■ WHAT TO PRODUCE:
Give these lines again with every "coordinate pair" replaced by "point", leaving everything else unchanged.

■ EXERCISE INPUT:
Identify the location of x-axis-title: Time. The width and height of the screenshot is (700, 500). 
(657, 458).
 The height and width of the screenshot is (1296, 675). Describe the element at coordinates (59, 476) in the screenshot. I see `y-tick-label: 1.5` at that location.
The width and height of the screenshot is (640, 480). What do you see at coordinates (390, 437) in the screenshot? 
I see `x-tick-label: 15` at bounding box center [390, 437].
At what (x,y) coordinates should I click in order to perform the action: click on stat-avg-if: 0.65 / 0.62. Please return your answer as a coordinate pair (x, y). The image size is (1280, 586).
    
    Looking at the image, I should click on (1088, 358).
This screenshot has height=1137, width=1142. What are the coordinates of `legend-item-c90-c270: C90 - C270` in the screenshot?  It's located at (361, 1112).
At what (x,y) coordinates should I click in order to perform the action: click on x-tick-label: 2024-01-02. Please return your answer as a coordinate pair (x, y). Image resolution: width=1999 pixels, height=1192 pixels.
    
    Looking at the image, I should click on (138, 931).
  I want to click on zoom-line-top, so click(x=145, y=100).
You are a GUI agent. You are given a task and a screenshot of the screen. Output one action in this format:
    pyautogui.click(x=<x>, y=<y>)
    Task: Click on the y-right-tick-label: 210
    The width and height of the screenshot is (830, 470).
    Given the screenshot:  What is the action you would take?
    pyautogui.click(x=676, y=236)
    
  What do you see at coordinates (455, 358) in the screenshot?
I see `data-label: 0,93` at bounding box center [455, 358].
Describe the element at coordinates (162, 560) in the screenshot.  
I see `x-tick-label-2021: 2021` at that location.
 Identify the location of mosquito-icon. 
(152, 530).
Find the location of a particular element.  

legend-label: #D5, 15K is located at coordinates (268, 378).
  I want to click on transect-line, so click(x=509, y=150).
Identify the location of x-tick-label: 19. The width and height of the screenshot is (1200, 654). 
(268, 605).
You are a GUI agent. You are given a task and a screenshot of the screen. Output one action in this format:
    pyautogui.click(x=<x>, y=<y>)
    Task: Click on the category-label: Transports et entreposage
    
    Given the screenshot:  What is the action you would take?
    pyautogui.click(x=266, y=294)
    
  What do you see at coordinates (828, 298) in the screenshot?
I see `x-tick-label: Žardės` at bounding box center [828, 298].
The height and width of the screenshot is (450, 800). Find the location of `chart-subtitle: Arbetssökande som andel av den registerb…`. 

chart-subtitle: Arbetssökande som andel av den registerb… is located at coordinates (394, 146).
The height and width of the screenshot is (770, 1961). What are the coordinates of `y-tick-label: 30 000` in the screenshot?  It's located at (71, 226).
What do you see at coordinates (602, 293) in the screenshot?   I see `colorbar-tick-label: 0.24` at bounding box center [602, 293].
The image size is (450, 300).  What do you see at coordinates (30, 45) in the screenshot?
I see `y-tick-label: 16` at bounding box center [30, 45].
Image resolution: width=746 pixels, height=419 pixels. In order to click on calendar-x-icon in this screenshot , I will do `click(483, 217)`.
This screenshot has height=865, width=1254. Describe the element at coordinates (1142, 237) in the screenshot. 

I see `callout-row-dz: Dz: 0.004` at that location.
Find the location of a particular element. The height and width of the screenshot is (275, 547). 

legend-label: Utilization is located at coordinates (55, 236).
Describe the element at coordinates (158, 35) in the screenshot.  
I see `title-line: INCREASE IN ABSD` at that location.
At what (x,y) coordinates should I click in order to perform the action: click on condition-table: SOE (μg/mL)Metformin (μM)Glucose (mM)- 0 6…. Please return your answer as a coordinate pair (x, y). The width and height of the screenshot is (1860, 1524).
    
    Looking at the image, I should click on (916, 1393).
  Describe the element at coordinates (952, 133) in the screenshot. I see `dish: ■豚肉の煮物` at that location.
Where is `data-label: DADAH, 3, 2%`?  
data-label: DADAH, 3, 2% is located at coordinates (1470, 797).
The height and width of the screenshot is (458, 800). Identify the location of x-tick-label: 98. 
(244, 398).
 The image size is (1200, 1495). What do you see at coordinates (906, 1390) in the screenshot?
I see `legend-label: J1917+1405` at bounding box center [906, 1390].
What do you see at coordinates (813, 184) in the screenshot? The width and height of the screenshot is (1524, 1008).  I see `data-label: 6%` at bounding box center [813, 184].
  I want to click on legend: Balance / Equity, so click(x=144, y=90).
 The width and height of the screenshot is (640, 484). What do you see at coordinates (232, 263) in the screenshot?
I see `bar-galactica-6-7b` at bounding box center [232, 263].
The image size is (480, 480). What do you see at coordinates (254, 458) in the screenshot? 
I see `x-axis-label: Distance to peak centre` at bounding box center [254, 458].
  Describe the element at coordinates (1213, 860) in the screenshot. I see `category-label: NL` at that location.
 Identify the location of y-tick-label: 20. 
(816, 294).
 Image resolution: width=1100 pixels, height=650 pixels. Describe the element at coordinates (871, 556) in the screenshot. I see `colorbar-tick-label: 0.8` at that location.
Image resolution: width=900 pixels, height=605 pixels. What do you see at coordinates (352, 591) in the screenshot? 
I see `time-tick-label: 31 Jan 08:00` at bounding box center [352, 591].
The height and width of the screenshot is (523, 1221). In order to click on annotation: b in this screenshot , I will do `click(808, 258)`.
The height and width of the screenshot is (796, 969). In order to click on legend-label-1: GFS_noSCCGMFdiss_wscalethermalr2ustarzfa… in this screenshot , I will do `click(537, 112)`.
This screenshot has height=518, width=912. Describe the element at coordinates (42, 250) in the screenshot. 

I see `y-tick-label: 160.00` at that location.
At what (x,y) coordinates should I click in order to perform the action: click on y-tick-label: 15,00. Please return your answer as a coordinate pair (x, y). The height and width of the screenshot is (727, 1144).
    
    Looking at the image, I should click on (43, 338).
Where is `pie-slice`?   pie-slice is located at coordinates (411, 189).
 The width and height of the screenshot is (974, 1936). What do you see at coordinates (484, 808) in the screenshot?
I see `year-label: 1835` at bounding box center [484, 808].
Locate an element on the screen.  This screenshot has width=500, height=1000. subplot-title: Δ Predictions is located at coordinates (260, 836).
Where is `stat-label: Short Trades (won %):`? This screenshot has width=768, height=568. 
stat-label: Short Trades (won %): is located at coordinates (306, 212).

■ TASK SOLUTION:
Identify the location of x-axis-title: Time. The width and height of the screenshot is (700, 500). 
(657, 458).
 The height and width of the screenshot is (1296, 675). Describe the element at coordinates (59, 476) in the screenshot. I see `y-tick-label: 1.5` at that location.
The width and height of the screenshot is (640, 480). What do you see at coordinates (390, 437) in the screenshot? 
I see `x-tick-label: 15` at bounding box center [390, 437].
At what (x,y) coordinates should I click in order to perform the action: click on stat-avg-if: 0.65 / 0.62. Please return your answer as a point (x, y). The image size is (1280, 586).
    
    Looking at the image, I should click on (1088, 358).
This screenshot has height=1137, width=1142. What are the coordinates of `legend-item-c90-c270: C90 - C270` in the screenshot?  It's located at (361, 1112).
At what (x,y) coordinates should I click in order to perform the action: click on x-tick-label: 2024-01-02. Please return your answer as a point (x, y). Image resolution: width=1999 pixels, height=1192 pixels.
    
    Looking at the image, I should click on (138, 931).
  I want to click on zoom-line-top, so click(x=145, y=100).
You are a GUI agent. You are given a task and a screenshot of the screen. Output one action in this format:
    pyautogui.click(x=<x>, y=<y>)
    Task: Click on the y-right-tick-label: 210
    The width and height of the screenshot is (830, 470).
    Given the screenshot:  What is the action you would take?
    pyautogui.click(x=676, y=236)
    
  What do you see at coordinates (455, 358) in the screenshot?
I see `data-label: 0,93` at bounding box center [455, 358].
Describe the element at coordinates (162, 560) in the screenshot.  
I see `x-tick-label-2021: 2021` at that location.
 Identify the location of mosquito-icon. 
(152, 530).
Find the location of a particular element.  

legend-label: #D5, 15K is located at coordinates (268, 378).
  I want to click on transect-line, so click(x=509, y=150).
Identify the location of x-tick-label: 19. The width and height of the screenshot is (1200, 654). 
(268, 605).
You are a GUI agent. You are given a task and a screenshot of the screen. Output one action in this format:
    pyautogui.click(x=<x>, y=<y>)
    Task: Click on the category-label: Transports et entreposage
    
    Given the screenshot:  What is the action you would take?
    pyautogui.click(x=266, y=294)
    
  What do you see at coordinates (828, 298) in the screenshot?
I see `x-tick-label: Žardės` at bounding box center [828, 298].
The height and width of the screenshot is (450, 800). Find the location of `chart-subtitle: Arbetssökande som andel av den registerb…`. 

chart-subtitle: Arbetssökande som andel av den registerb… is located at coordinates (394, 146).
The height and width of the screenshot is (770, 1961). What are the coordinates of `y-tick-label: 30 000` in the screenshot?  It's located at (71, 226).
What do you see at coordinates (602, 293) in the screenshot?   I see `colorbar-tick-label: 0.24` at bounding box center [602, 293].
The image size is (450, 300).  What do you see at coordinates (30, 45) in the screenshot?
I see `y-tick-label: 16` at bounding box center [30, 45].
Image resolution: width=746 pixels, height=419 pixels. In order to click on calendar-x-icon in this screenshot , I will do `click(483, 217)`.
This screenshot has height=865, width=1254. Describe the element at coordinates (1142, 237) in the screenshot. 

I see `callout-row-dz: Dz: 0.004` at that location.
Find the location of a particular element. The height and width of the screenshot is (275, 547). 

legend-label: Utilization is located at coordinates (55, 236).
Describe the element at coordinates (158, 35) in the screenshot.  
I see `title-line: INCREASE IN ABSD` at that location.
At what (x,y) coordinates should I click in order to perform the action: click on condition-table: SOE (μg/mL)Metformin (μM)Glucose (mM)- 0 6…. Please return your answer as a point (x, y). The width and height of the screenshot is (1860, 1524).
    
    Looking at the image, I should click on (916, 1393).
  Describe the element at coordinates (952, 133) in the screenshot. I see `dish: ■豚肉の煮物` at that location.
Where is `data-label: DADAH, 3, 2%`?  
data-label: DADAH, 3, 2% is located at coordinates (1470, 797).
The height and width of the screenshot is (458, 800). Identify the location of x-tick-label: 98. 
(244, 398).
 The image size is (1200, 1495). What do you see at coordinates (906, 1390) in the screenshot?
I see `legend-label: J1917+1405` at bounding box center [906, 1390].
What do you see at coordinates (813, 184) in the screenshot? The width and height of the screenshot is (1524, 1008).  I see `data-label: 6%` at bounding box center [813, 184].
  I want to click on legend: Balance / Equity, so click(x=144, y=90).
 The width and height of the screenshot is (640, 484). What do you see at coordinates (232, 263) in the screenshot?
I see `bar-galactica-6-7b` at bounding box center [232, 263].
The image size is (480, 480). What do you see at coordinates (254, 458) in the screenshot? 
I see `x-axis-label: Distance to peak centre` at bounding box center [254, 458].
  Describe the element at coordinates (1213, 860) in the screenshot. I see `category-label: NL` at that location.
 Identify the location of y-tick-label: 20. 
(816, 294).
 Image resolution: width=1100 pixels, height=650 pixels. Describe the element at coordinates (871, 556) in the screenshot. I see `colorbar-tick-label: 0.8` at that location.
Image resolution: width=900 pixels, height=605 pixels. What do you see at coordinates (352, 591) in the screenshot? 
I see `time-tick-label: 31 Jan 08:00` at bounding box center [352, 591].
The height and width of the screenshot is (523, 1221). In order to click on annotation: b in this screenshot , I will do `click(808, 258)`.
The height and width of the screenshot is (796, 969). In order to click on legend-label-1: GFS_noSCCGMFdiss_wscalethermalr2ustarzfa… in this screenshot , I will do `click(537, 112)`.
This screenshot has height=518, width=912. Describe the element at coordinates (42, 250) in the screenshot. 

I see `y-tick-label: 160.00` at that location.
At what (x,y) coordinates should I click in order to perform the action: click on y-tick-label: 15,00. Please return your answer as a point (x, y). The height and width of the screenshot is (727, 1144).
    
    Looking at the image, I should click on (43, 338).
Where is `pie-slice`?   pie-slice is located at coordinates (411, 189).
 The width and height of the screenshot is (974, 1936). What do you see at coordinates (484, 808) in the screenshot?
I see `year-label: 1835` at bounding box center [484, 808].
Locate an element on the screen.  This screenshot has width=500, height=1000. subplot-title: Δ Predictions is located at coordinates (260, 836).
Where is `stat-label: Short Trades (won %):`? This screenshot has width=768, height=568. 
stat-label: Short Trades (won %): is located at coordinates (306, 212).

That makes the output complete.